Print back each record unchanged, without pictures.

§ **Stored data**
==========
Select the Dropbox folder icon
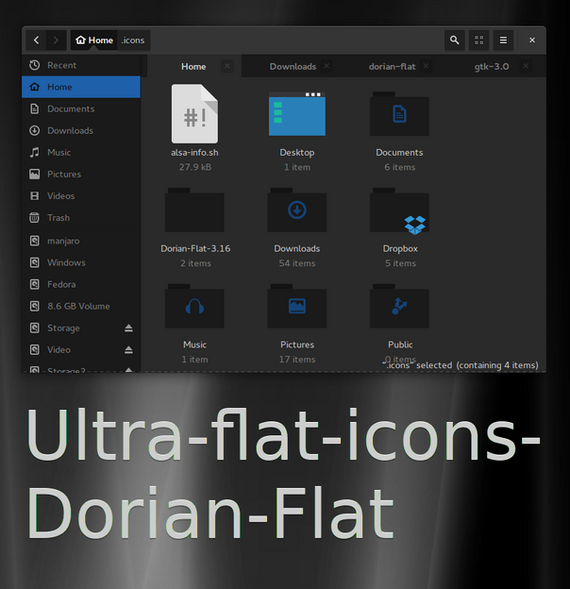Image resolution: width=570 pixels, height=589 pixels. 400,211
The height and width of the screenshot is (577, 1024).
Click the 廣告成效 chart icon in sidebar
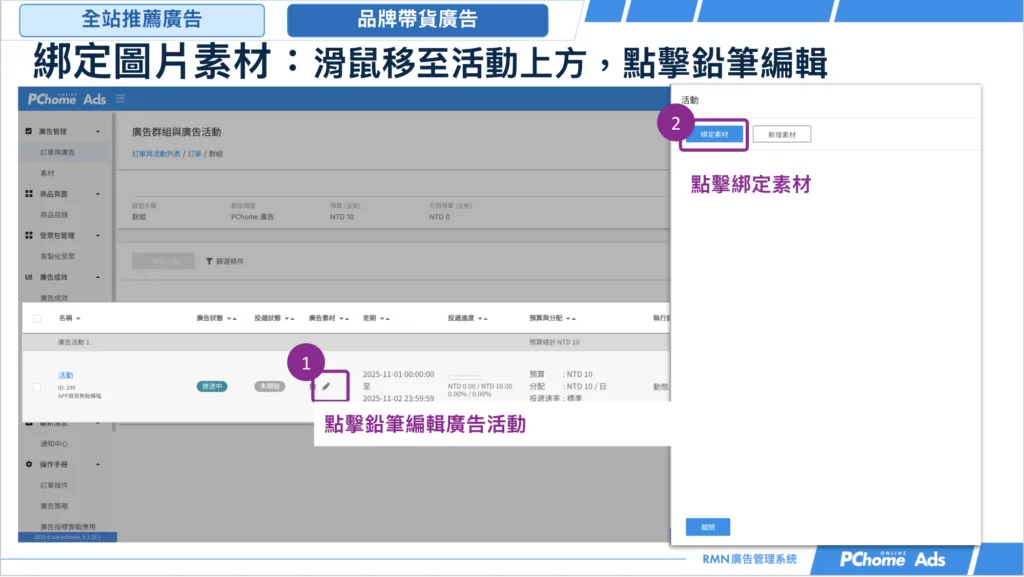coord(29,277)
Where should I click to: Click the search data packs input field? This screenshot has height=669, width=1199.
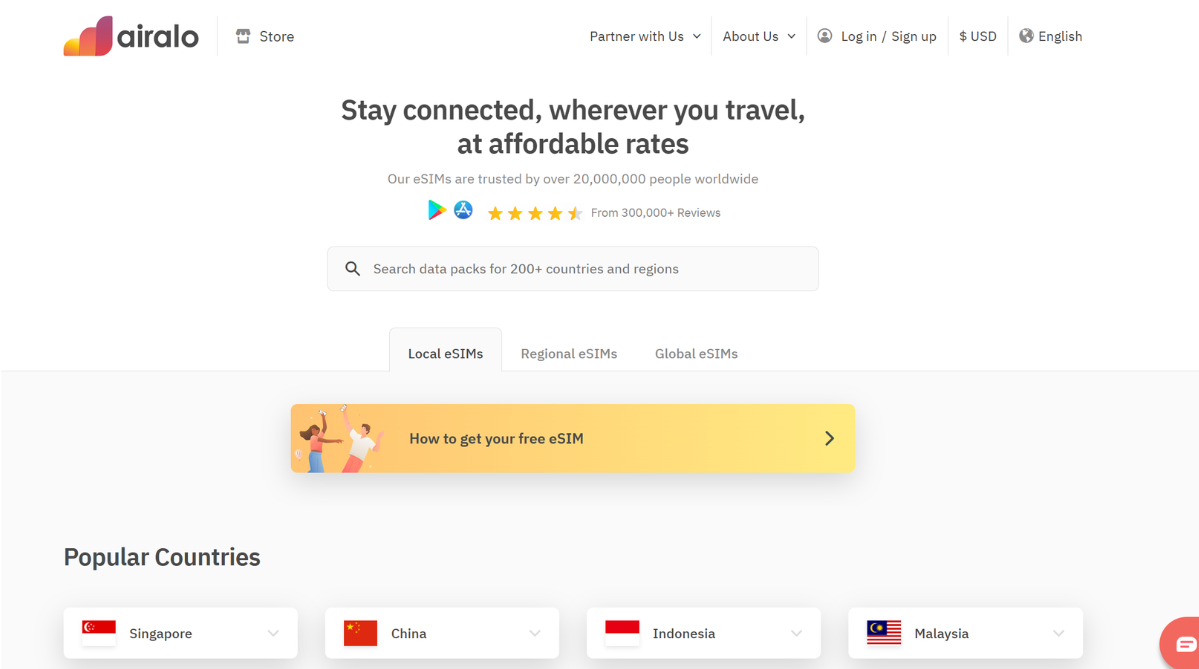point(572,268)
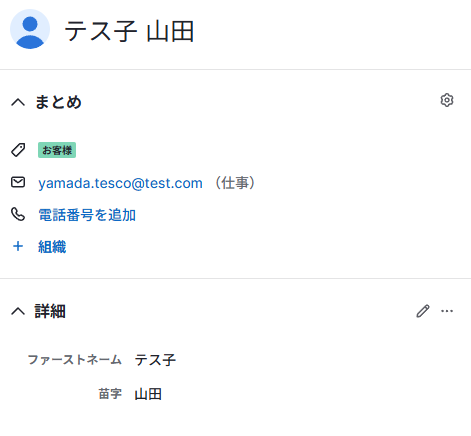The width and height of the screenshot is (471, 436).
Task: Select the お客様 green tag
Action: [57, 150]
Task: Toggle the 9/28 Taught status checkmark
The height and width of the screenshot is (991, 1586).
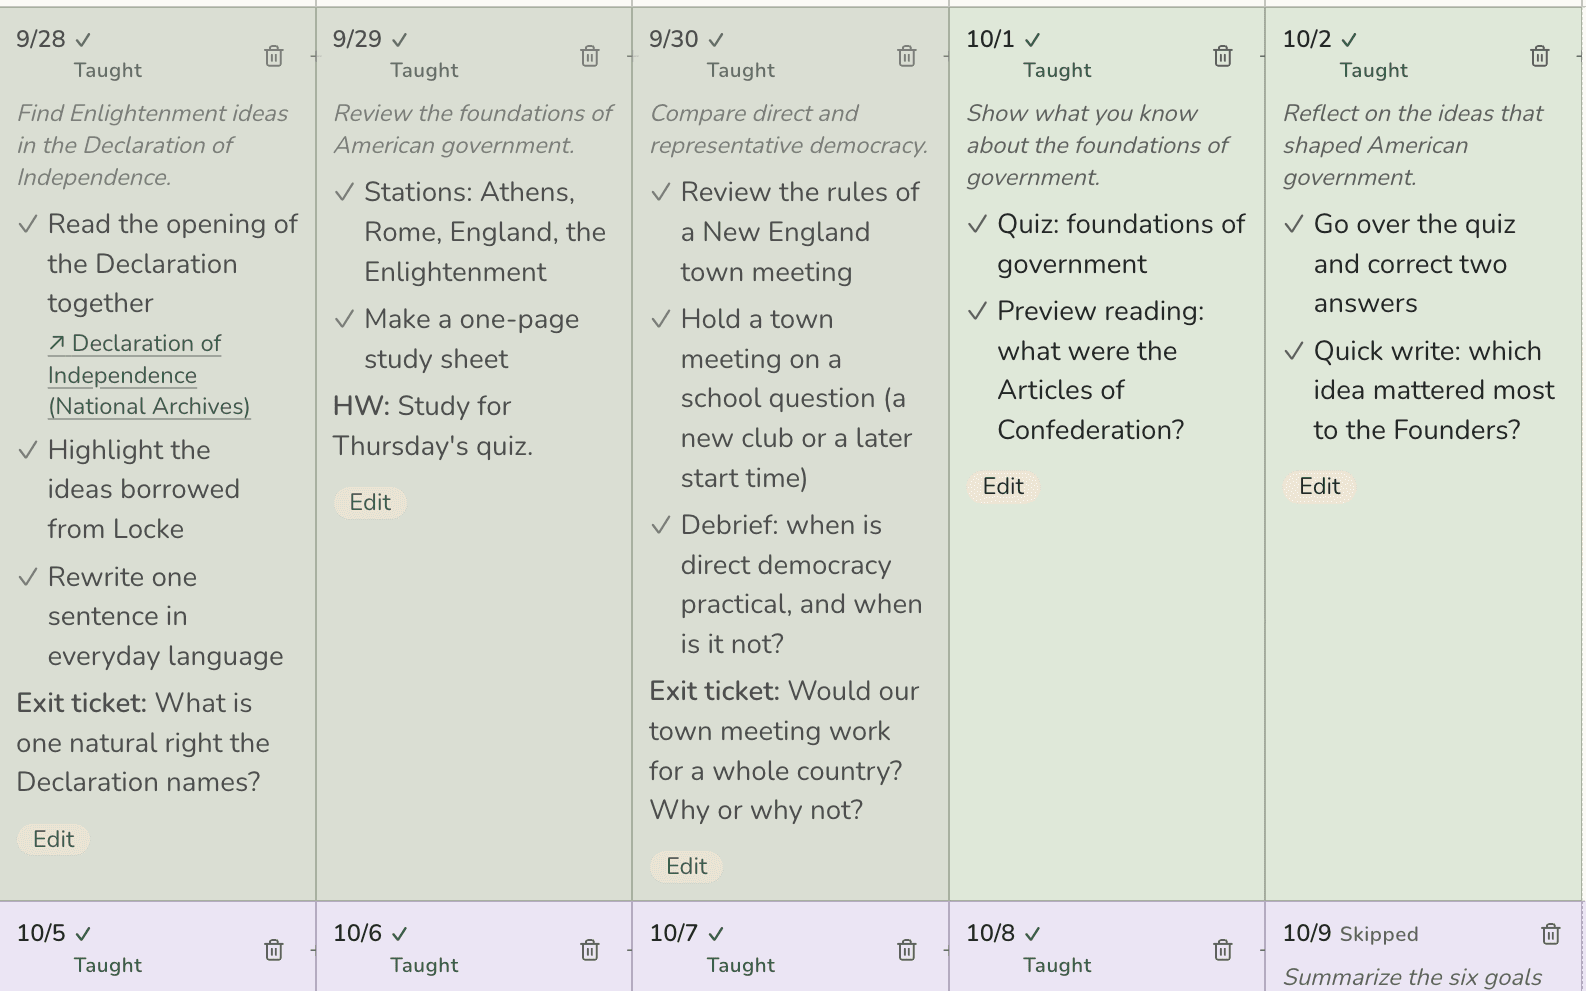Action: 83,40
==========
§ **SOLUTION**
Select the Dropbox folder icon
Image resolution: width=570 pixels, height=589 pixels. 400,211
The height and width of the screenshot is (577, 1024).
Click the 廣告成效 chart icon in sidebar
coord(29,277)
Where should I click to: Click the search data packs input field? This screenshot has height=669, width=1199.
point(572,268)
The width and height of the screenshot is (471, 436).
Task: Select the お客様 green tag
Action: [57, 150]
Task: Toggle the 9/28 Taught status checkmark
The height and width of the screenshot is (991, 1586).
Action: 83,40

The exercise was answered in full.